* **Text to read**:
════════════════

Applying Change Logs using Hudi DeltaStreamer

Now, we are ready to start consuming the change logs. Hudi DeltaStreamer runs as Spark job on your favorite workflow scheduler (it also supports a continuous mode using --continuous flag, where it runs as a long running Spark job), that tails a given path on S3 (or any DFS implementation) for new files and can issue an upsert to a target hudi dataset. The tool automatically checkpoints itself and thus to repeatedly ingest, all one needs to do is to keep executing the DeltaStreamer periodically.

With an initial load already on S3, we then run the following command (deltastreamer command, here on) to ingest the full load first and create a Hudi dataset on S3.

spark-submit --class org.apache.hudi.utilities.deltastreamer.HoodieDeltaStreamer  \
  --packages org.apache.spark:spark-avro_2.11:2.4.4 \
  --master yarn --deploy-mode client \
  hudi-utilities-bundle_2.11-0.5.1-SNAPSHOT.jar \
  --table-type COPY_ON_WRITE \
  --source-ordering-field updated_at \
  --source-class org.apache.hudi.utilities.sources.ParquetDFSSource \
  --target-base-path s3://hudi-dms-demo/hudi_orders --target-table hudi_orders \
  --transformer-class org.apache.hudi.utilities.transform.AWSDmsTransformer \
  --payload-class org.apache.hudi.payload.AWSDmsAvroPayload \
  --hoodie-conf hoodie.datasource.write.recordkey.field=order_id,hoodie.datasource.write.partitionpath.field=customer_name,hoodie.deltastreamer.source.dfs.root=s3://hudi-dms-demo/orders/hudi_dms/orders

A few things are going on here

First, we specify the --table-type as COPY_ON_WRITE. Hudi also supports another MERGE_ON_READ type you can use if you choose from.
To handle cases where the input parquet files contain multiple updates/deletes or insert/updates to the same record, we use updated_at as the ordering field. This ensures that the change record which has the latest timestamp will be reflected in Hudi.
We specify a target base path and a table table, all needed for creating and writing to the Hudi table
We use a special payload class - AWSDMSAvroPayload , to handle the different change operations correctly. The parquet files generated have an Op field, that indicates whether a given change record is an insert (I), delete (D) or update (U) and the payload implementation uses this field to decide how to handle a given change record.
You may also notice a special transformer class AWSDmsTransformer , being specified. The reason here is tactical, but important. The initial load file does not contain an Op field, so this adds one to Hudi table schema additionally.
Finally, we specify the record key for the Hudi table as same as the upstream table. Then we specify partitioning by customer_name and also the root of the DMS output.

Once the command is run, the Hudi table should be created and have same records as the upstream table (with all the _hoodie fields as well).

════════════════

* **Recorded information**:
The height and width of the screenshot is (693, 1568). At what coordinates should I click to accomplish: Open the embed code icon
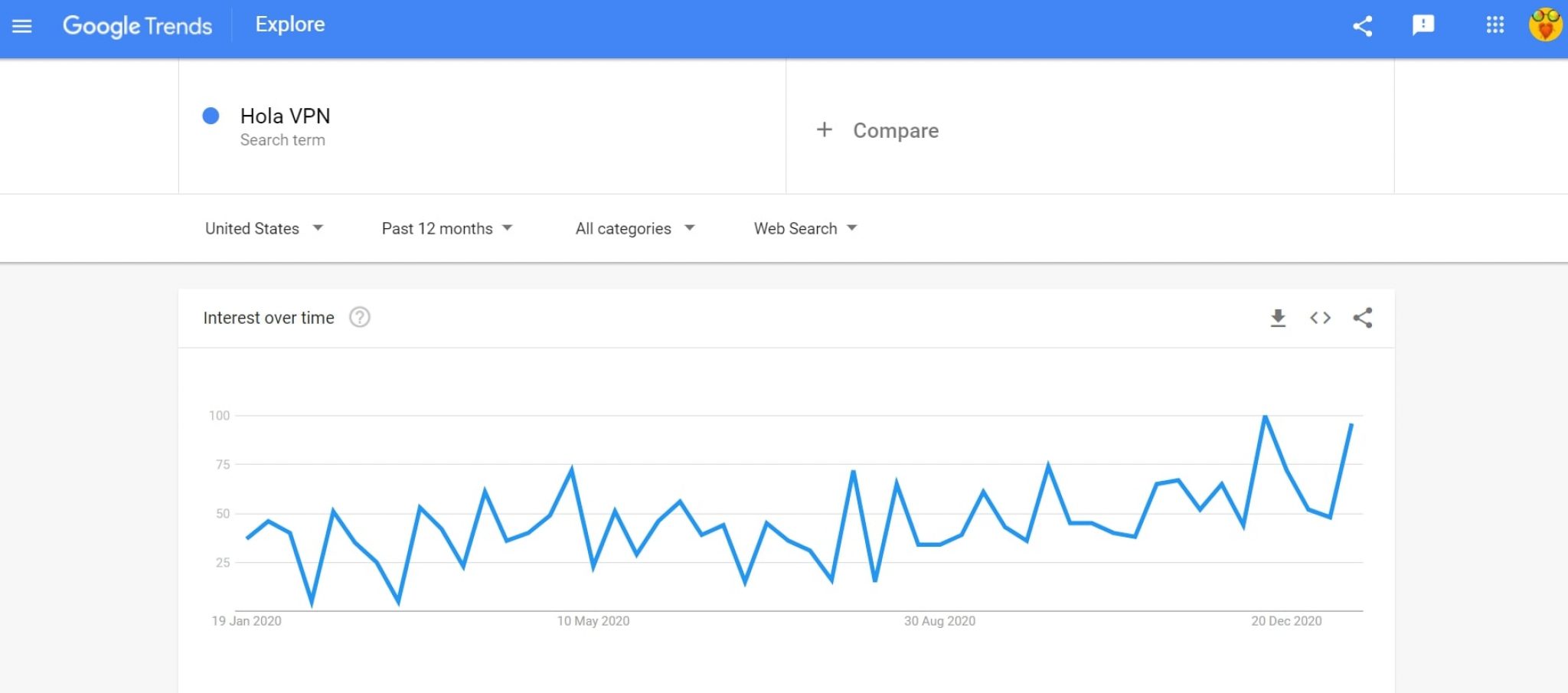(1320, 318)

════════════════

* **To-do list**:
[1] Update the passage of the Hudi DeltaStreamer text that begins at the words "First, we specify" and stops after "given change record.", putting "sort field" in place of "ordering field".
[2] According to the Hudi DeltaStreamer text, is each statement true? Answer yes or no, and quote the words that decide it. (a) DeltaStreamer can also run as a long running Spark job. (b) The initial load file contains an Op field. (c) The Hudi table is partitioned by order_id.

* **Answers to the exercise**:
[1]
First, we specify the --table-type as COPY_ON_WRITE. Hudi also supports another MERGE_ON_READ type you can use if you choose from.
To handle cases where the input parquet files contain multiple updates/deletes or insert/updates to the same record, we use updated_at as the sort field. This ensures that the change record which has the latest timestamp will be reflected in Hudi.
We specify a target base path and a table table, all needed for creating and writing to the Hudi table
We use a special payload class - AWSDMSAvroPayload , to handle the different change operations correctly. The parquet files generated have an Op field, that indicates whether a given change record is an insert (I), delete (D) or update (U) and the payload implementation uses this field to decide how to handle a given change record.

[2]
(a) Yes: "it also supports a continuous mode using --continuous flag, where it runs as a long running Spark job"
(b) No: "The initial load file does not contain an Op field"
(c) No: "Then we specify partitioning by customer_name"